Horses are made to eat small portions at a time, of suitable forage or browsing material. Our modern feed management often looks very differently. Often horses have limited access to food, getting only one or two large (concentrate) meals per day and spending extended periods with nothing to eat. However, the conclusions of all the studies into feed management consistently keep pointing in the same direction: it would seem that horses are most healthy and happy when their feed management most closely reflects their nature. Recent research into broodmare fertility showed the same results. 


This research was conducted at the Tunisian national stud at Sidi Thabet. One hundred mares were divided into two groups.

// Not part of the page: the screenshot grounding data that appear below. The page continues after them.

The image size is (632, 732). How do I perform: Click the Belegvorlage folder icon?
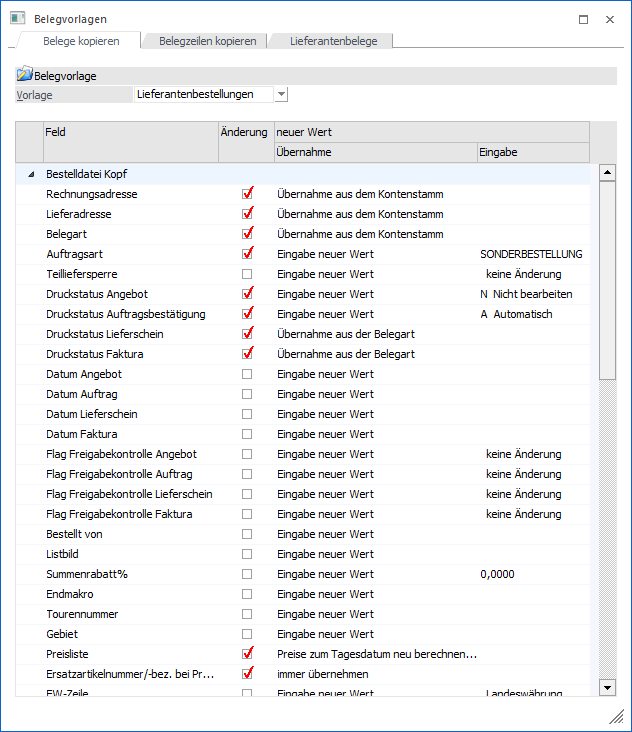(x=25, y=75)
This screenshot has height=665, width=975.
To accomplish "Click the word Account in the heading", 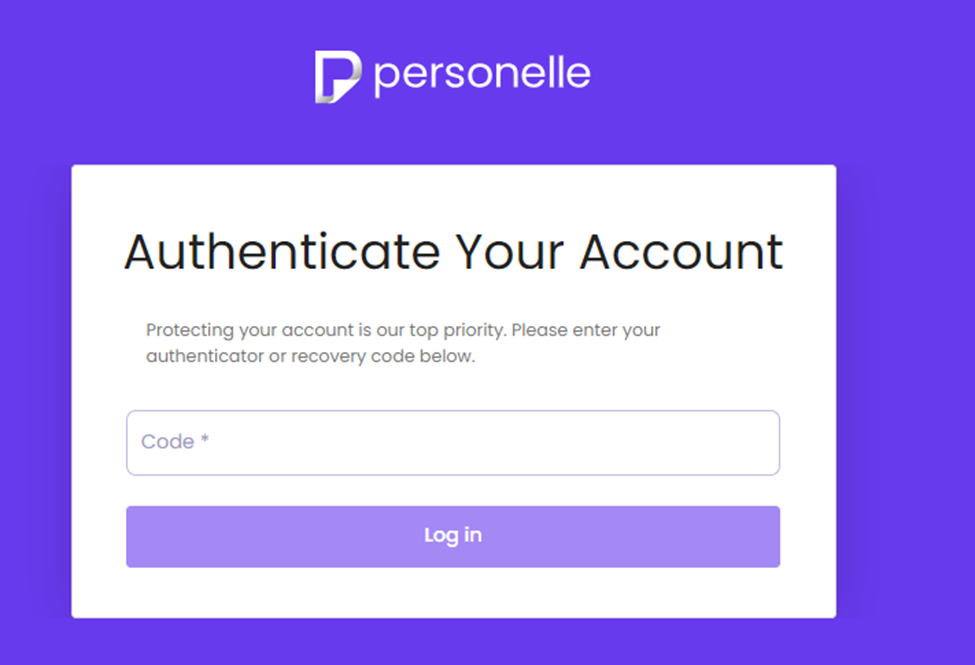I will tap(681, 251).
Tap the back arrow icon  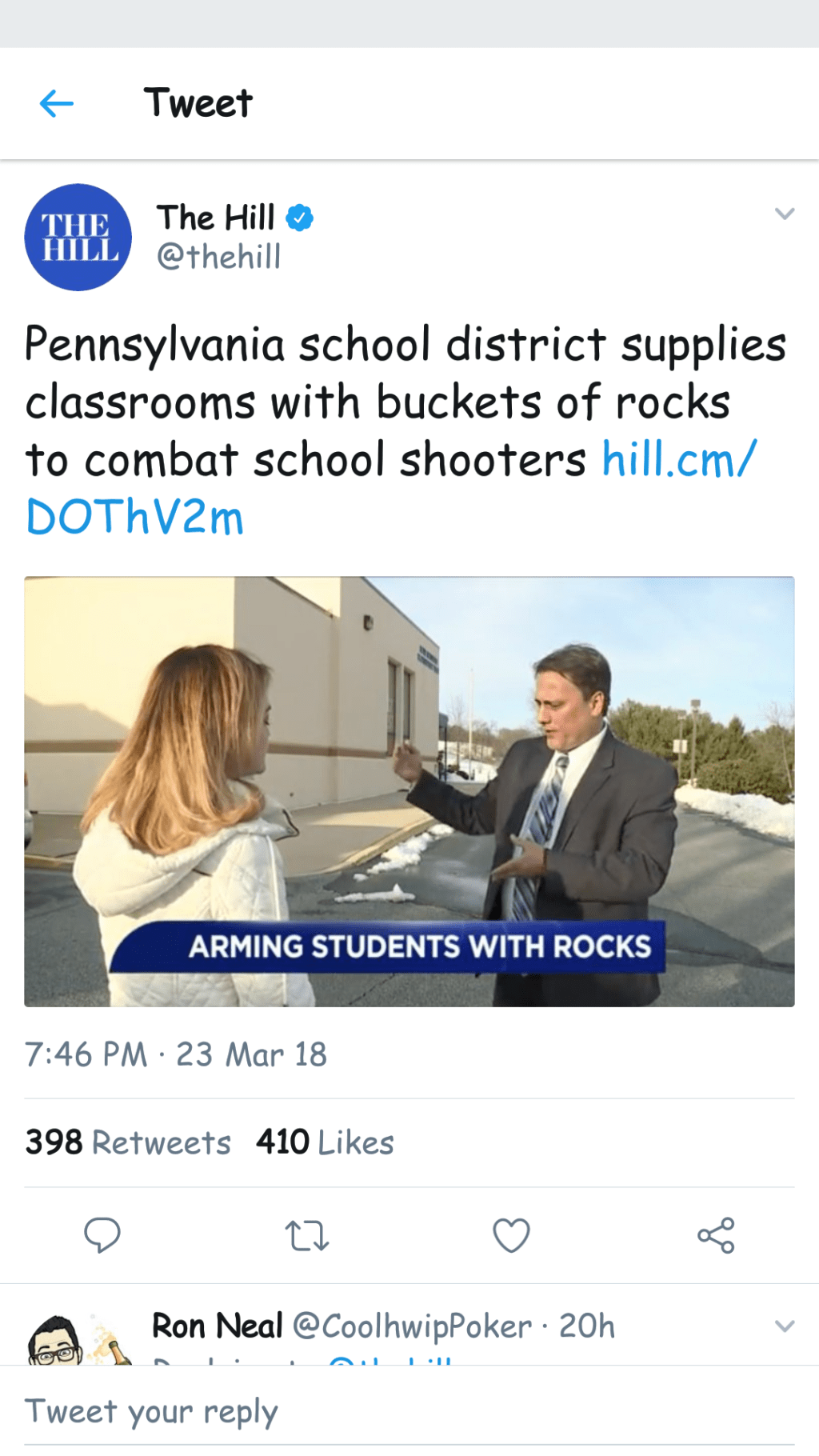(57, 103)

The mares were all adults, aged 4-21 years old. Mares in one group (restricted feeding) were given one meal of 10kg of hay in their overnight stables. The mares in the other group (continuous feeding) were given half their hay during the day and the rest at night in their stables. All mares were stabled 17 hours a day and turned out 7 hours. They also received barley as daily feed. 

All mares were checked for receptiveness by teasing, but also by rectal palpation and ultrasound. Each mare was then either covered naturally or artificially inseminated with fresh or frozen semen. Of the mares in the ‘continuous feeding’ group 81% conceived, with only two abnormal estrus cycles occurring. Out of this 81%, 59% conceived at the first service. Of the mares in the ‘restricted feeding’ group, 55% conceived, of which 32% conceived on the first service, and 16 had an abnormal estrus cycle. 


The horses all shared the same hours of turnout and were given the same about of hay and concentrates in total. The difference in the feeding of the hay was the only variable. Researchers suggested that feeding hay semi-continuous (divided over the day) resulted in less stress and a better function of the mare’s digestive system than when the hay was fed in one single portion. Their recommendation was to keep the mares as close to their natural feeding behaviours as possible to maximise their fertility.